I've just begun having problems downloading pages here. Didn't know that it was a problem before.


----------



## Candocook (Dec 27, 2006)

kitchenelf said:
			
		

> Corey - this is not a new thing. We are on a temporary server that is sometimes slow. Andy and Ben will be taking care of this soon though.


 
Not just slow but also won't post answers to posts. Get a "page not available".

Except here, apparently, since this posted right away.


----------



## Corey123 (Dec 27, 2006)

Sometimes it speeds up, then other times it's just so blasted slow that I have to go to another website or forum that runs a little bit faster.


----------



## skilletlicker (Dec 27, 2006)

kitchenelf said:
			
		

> Corey - this is not a new thing.  We are on a temporary server that is sometimes slow.  Andy and Ben will be taking care of this soon though.


Just out of curiosity; who's Ben?


----------



## GB (Dec 27, 2006)

Ben is a tech guy who works on this site.


----------



## Michelemarie (Dec 27, 2006)

I never knew - Hi Ben!


----------



## Mrs. Cuillo (Dec 27, 2006)

I haven't had any issues with this site except for when I take the polls, like the pizza one or the beef stew, pot pie or chicken noodle one now.  After I vote, it says the page is not available at this time.   No biggie for me though. ​


----------



## shpj4 (Dec 27, 2006)

I have had problems with the same thing but I am glad that Ben is working on it.


----------



## Corey123 (Dec 27, 2006)

Let's all hope that ben can get it fixed properly.

Hi, Ben!!


----------



## suzyQ3 (Jan 3, 2007)

I've been having a problem the last couple days where if I click on a link that is e-mailed to me for a subscribed thread or if I try to go the last post of a thread by clicking on that arrow next to the user's name on the "new post" page, I get a very frightening "fatal error" message.  The only way I seem able to get to a thread now is by clicking on the title of the thread itself.


----------



## Corey123 (Jan 3, 2007)

I was having that problem also, but for me, it seems to have stopped.


----------



## suzyQ3 (Jan 3, 2007)

Corey123 said:
			
		

> I was having that problem also, but for me, it seems to have stopped.



Hmmm....well, it is still a problem for me as of right now.


----------



## Mrs.

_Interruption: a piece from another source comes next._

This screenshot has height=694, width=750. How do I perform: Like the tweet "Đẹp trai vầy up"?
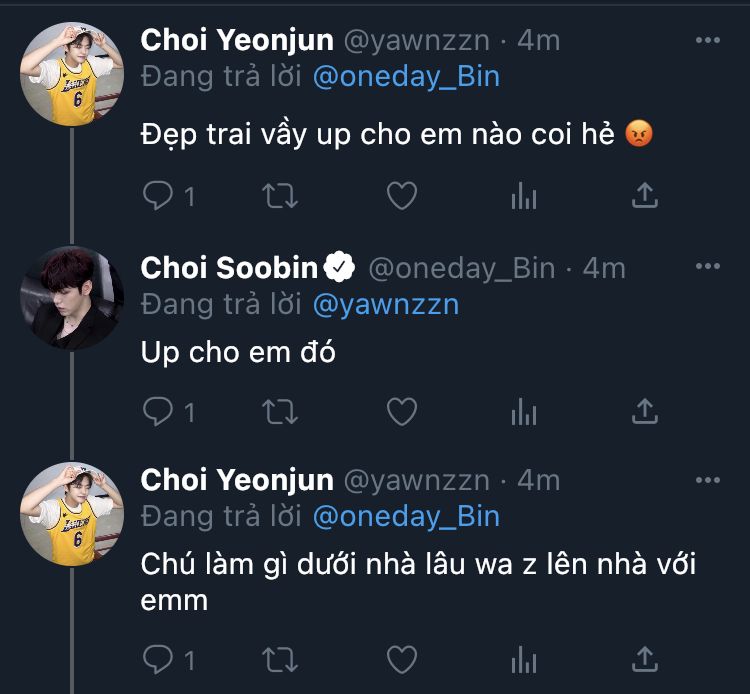tap(401, 196)

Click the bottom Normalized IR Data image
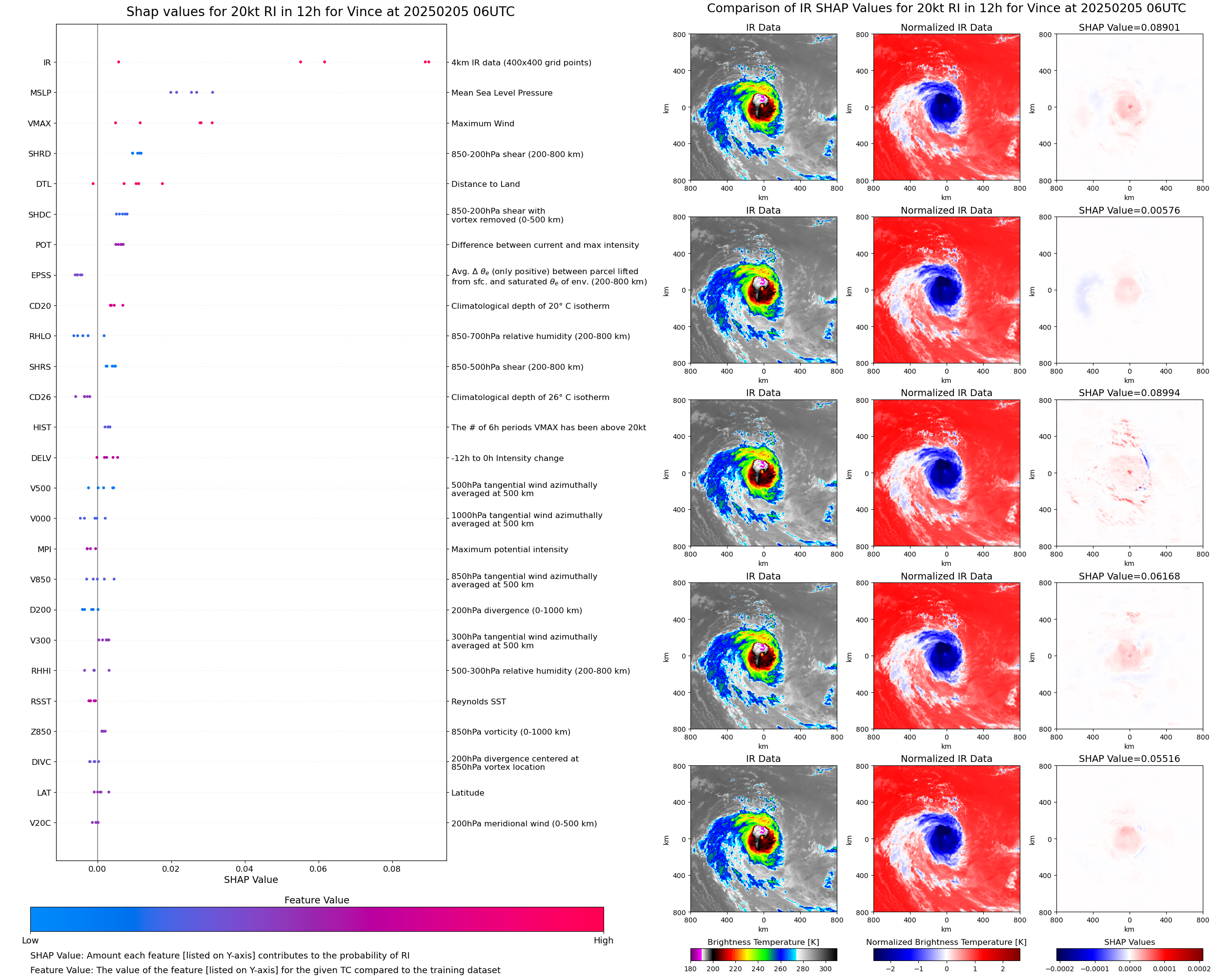(x=946, y=839)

Cuillo (Jan 3, 2007)

I agree.  Only as of the past several days or so.  Things seem to take a long time to open up.  I cleaned out my computer of "bad things" thinking that was the problem but have some across the same issues.  Just more of a heads up than complaining.


----------



## TATTRAT (Jan 3, 2007)

it prolly boils all down to the server change, and I am sure all our GREAT admin, and mods are aware, and on top of the situation. Things ake time to iron out.

I could be wrong, I have not had too many issues though.


----------



## TATTRAT (Jan 3, 2007)

EDIT: Guess I should of read the first page, seems as though my point has been adressed...

long live, DC.com!


----------